**ASSIGNED TASK 1:** In the excerpt about the Hawaii tourism agency's funding, what does the new law do to the agency's annual budget?
**ASSIGNED TASK 2:** Carry on the excerpt about the Hawaii tourism agency's funding, starting after its final sentence.

**DOCUMENT EXCERPT:**

In 2020, the agency unveiled a strategic plan for tackling valid concerns that became more conspicuous during pre-COVID years of record-breaking tourism. Among them: growing infrastructure burdens, overcrowded beaches and hiking trails and illegal vacation rentals.

Now, due to Tuesday’s misguided override vote cast by state lawmakers, HTA’s ability to lead Hawaii’s ongoing recovery from the COVID-19 pandemic with a more balanced and cohesive tourism approach is severely weakened. House and Senate members voted by two-thirds majorities to override Gov. David Ige’s veto of the flawed House Bill 862.

That creates a new law that will take away the HTA’s dedicated funding source, and cuts its current annual budget from $79 million to $60 million in federal pandemic relief funds. It also eliminates a procurement exemption, which has afforded the agency nimbleness to effectively respond to fast-moving tourism-related challenges and trends. Now, like most other state agencies, HTA must get state approval at each turn on future contracts and purchases.

**INFORMATION SUPPLIED:**

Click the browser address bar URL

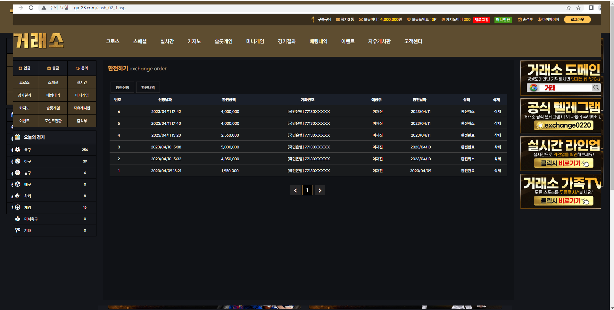(x=100, y=8)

**EXERCISE RESULT 1:** It cuts the budget from $79 million to $60 million in federal pandemic relief funds.

**EXERCISE RESULT 2:**
In addition, through the measure, the state seizes a total of $103 million in transient accommodations taxes that would have gone to the counties. In lieu of this annual portion of hotel tax dollars, counties may adopt a 3% surcharge on visitor accommodations — on top of the state’s 10.25% hotel tax.

Initially, lawmakers appeared to have advanced HB 862, in part, to help stabilize state finances, which were dismal at the start of the 2021 legislative session due to the virtual shutdown of the tourism industry. But with significantly brighter economic projections this spring, the continued hard push for the bill has the unseemly look of a money grab and micromanagement.

House Finance Chairwoman Sylvia Luke said the Legislature is leading the way toward better balance by expanding the reach of the hotel tax and other fees as a means to ensure that tourists are charged for “their share” of resources they use. “It’s all part of a sustainable management plan that the Legislature has already started. … To rely on HTA to come up with these solutions at some later point is not the right thing. The time has already passed.”

While more revenues flowing toward sustainability goals are welcome, diminishing and muddling HTA’s role during this critical period of economic recovery is a mistake. Among HTA’s current priorities is mitigation of resident-visitor “friction points” to create lasting compatibility in affected communities. Some, such as a successful reservation-voucher system installed at Haena State Park in 2019, require a strong lead agency and years-in-the-making effort.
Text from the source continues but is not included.